- [Условие задачи 1]:
Какие причины того, что книга стала малодоступна, называет рецензия? Перечислите все.
- [Условие задачи 2]:
Перепишите из рецензии отрывок, начиная со слов «Откликаюсь на подарки.» и до слов «провинции, связка: автор-издатель-читатель.» включительно.

- [Исходный текст]:
::::

Наталья Иванова. Феникс поёт перед солнцем; Сергей Чупринин. Критика – это критики. Версия 2.0.
Опубликовано в журнале Волга, номер 3, 2015
Наталья Иванова. Феникс поёт перед
солнцем. – М.: Время, 2015. – 704 с. – («Диалог»).
Сергей Чупринин. Критика – это критики. Версия
2.0. – М.: Время, 2015. – 608 с. – («Диалог»).
Передо мною две книги, подаренные мне в одном месте, в один день и час моими друзьями и коллегами.
Откликаюсь на подарки.
Обе книги столь объемны и содержательны, что я, без лукавой уклончивости, а вполне естественно, мог бы ограничиться их аннотированием. Как-то я уже отмечал, что информативная составляющая рецензий в наши дни едва ли не важнее оценки содержания. Ведь книга стала малодоступна, настолько низки тиражи, высоки цены, не заинтересованы или несведущи книгопродавцы и библиотеки, так ослаблена, особенно в провинции, связка: автор-издатель-читатель.

::::

- [Сохранённые записи]:
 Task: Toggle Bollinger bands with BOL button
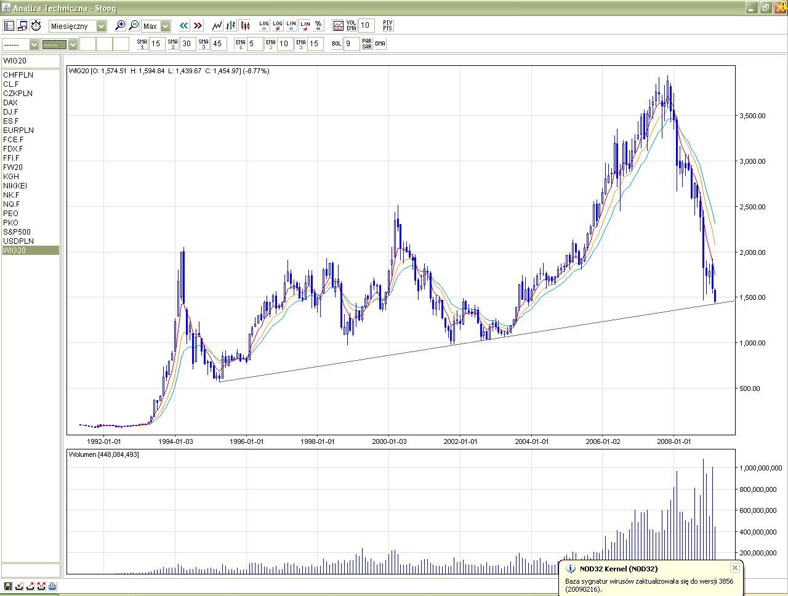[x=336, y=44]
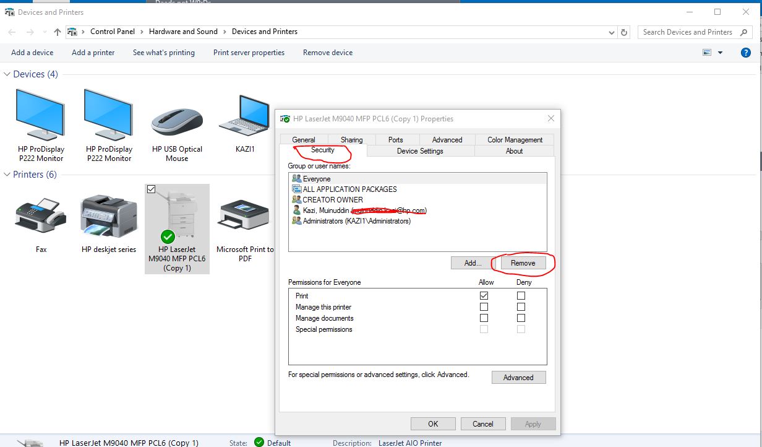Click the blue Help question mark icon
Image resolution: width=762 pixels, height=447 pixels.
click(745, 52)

::::

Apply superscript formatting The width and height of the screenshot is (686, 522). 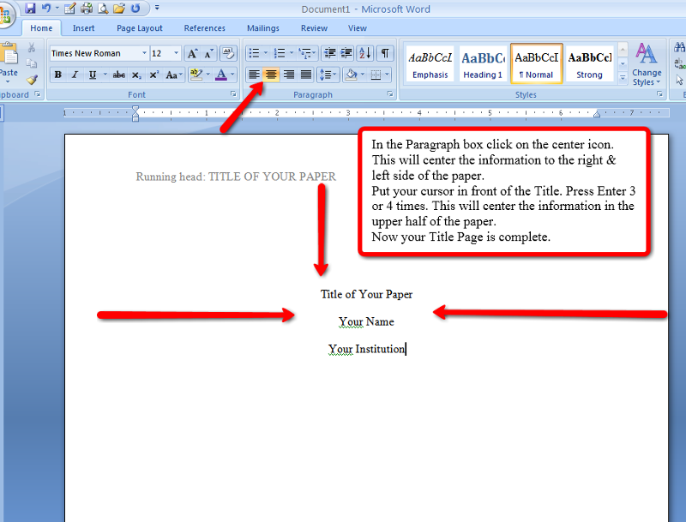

::::

- [Ожидаемый ответ 1]:
- Низкие тиражи.
- Высокие цены.
- Книгопродавцы и библиотеки не заинтересованы или несведущи.
- Ослаблена, особенно в провинции, связка «автор-издатель-читатель».

- [Ожидаемый ответ 2]:
Откликаюсь на подарки.
Обе книги столь объемны и содержательны, что я, без лукавой уклончивости, а вполне естественно, мог бы ограничиться их аннотированием. Как-то я уже отмечал, что информативная составляющая рецензий в наши дни едва ли не важнее оценки содержания. Ведь книга стала малодоступна, настолько низки тиражи, высоки цены, не заинтересованы или несведущи книгопродавцы и библиотеки, так ослаблена, особенно в провинции, связка: автор-издатель-читатель.